Nagios escalations - help needed

Gregg Strickland gstrickland at live365.com
Mon Sep 6 05:15:41 CEST 2004


I'm not sure if this is it or not, but if your host was down then nagios
should stop checking the services on that host until the host comes back up.
If that's the case then it would never get to notification #2 and therefore
never escalate the service warning.  Because webdev (e-mail) is in the
hostgroup they would get e-mail that the host was down, but not a page.  

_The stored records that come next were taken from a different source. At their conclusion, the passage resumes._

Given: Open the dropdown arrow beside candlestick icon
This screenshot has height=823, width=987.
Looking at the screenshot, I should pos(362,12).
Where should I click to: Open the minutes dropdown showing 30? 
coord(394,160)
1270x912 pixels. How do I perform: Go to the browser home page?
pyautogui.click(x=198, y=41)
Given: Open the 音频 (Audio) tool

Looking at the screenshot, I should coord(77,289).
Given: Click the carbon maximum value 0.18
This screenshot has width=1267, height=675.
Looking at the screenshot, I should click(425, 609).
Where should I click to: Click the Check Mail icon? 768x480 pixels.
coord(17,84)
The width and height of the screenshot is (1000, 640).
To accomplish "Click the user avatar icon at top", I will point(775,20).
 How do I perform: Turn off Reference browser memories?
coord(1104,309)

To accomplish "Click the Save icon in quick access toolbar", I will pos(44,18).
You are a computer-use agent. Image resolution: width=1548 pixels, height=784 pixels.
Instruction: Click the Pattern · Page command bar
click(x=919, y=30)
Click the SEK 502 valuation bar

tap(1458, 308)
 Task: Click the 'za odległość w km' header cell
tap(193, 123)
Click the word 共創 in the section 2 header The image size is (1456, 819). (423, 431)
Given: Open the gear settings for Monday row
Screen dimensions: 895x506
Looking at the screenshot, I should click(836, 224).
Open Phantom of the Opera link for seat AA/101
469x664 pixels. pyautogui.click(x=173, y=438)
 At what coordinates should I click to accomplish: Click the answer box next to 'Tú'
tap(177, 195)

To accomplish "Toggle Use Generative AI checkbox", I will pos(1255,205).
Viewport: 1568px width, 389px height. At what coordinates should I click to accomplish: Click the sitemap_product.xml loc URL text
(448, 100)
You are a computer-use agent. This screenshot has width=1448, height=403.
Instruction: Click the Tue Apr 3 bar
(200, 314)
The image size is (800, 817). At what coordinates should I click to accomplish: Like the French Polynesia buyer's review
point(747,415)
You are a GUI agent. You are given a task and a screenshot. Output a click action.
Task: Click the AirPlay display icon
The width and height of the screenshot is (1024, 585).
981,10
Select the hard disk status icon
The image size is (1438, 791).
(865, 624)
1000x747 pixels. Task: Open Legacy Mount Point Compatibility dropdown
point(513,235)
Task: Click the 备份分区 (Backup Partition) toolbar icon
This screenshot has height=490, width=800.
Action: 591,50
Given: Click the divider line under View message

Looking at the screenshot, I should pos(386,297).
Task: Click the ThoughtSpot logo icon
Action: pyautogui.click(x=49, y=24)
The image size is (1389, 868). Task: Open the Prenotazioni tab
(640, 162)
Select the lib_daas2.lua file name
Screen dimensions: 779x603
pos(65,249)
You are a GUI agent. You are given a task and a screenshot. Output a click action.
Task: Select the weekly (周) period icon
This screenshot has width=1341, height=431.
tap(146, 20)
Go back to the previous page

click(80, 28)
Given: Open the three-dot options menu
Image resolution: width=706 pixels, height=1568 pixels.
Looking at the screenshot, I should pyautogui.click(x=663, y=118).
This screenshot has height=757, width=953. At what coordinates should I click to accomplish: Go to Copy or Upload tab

You could put in a hostgroup escalation to make sure they get paged when the
host is down.

Now if you're getting e-mail for the services after the host is down then
everything I said above wouldn't apply ;o)  Anyway... hope it at least helps
think through the problem some.

-greggs

-----Original Message-----
From: nagios-users-admin at lists.sourceforge.net
[mailto:nagios-users-admin at lists.sourceforge.net] On Behalf Of Collins,
Steve
Sent: Sunday, September 05, 2004 7:13 PM
To: nagios-users at lists.sourceforge.net
Cc: linux at lists.samba.org
Subject: [Nagios-users] Nagios escalations - help needed

I have the following need:

1. Monitor several services 24x7 on a group of hosts 2. During workhours,
notify a limited group of users every 30 or 60 minutes (dependent on the
service) by email if any of the services aren't working, and subsequent host
notifications (which works just fine).
3. 24x7, escalate service notifications so that the following occur:
	* on notification 2 and subsequent, SMS our oncall person every 6
hours
	* on notification 2 ONLY, email our main client and our service desk

I get service and host notifications for what I need by email just fine, but
the escalations don't seem to work.  I had a server die on the weekend and
go no SMS.  Below are the (I believe) appropriate bits of my config files.
I'd like to get the bits for webdev and webdev-oncall working.  After that,
I should be able to add in things like management, etc.

I'd greatly appreciate any advice on what and where I've gone wrong (which
is surely the case).  I know that notifications are very config dependent,
and it's just the figuring out of where I've cruelled the config so that
they are mucked up that I need help with.  What I'd initially like to do is
set it all up with a really close set of notification periods so I can test
it all, and then push the periods back to reality.

I'm using Nagios 1.2 and the latest NagMIN for config editing.

Host.cfg (typical entry)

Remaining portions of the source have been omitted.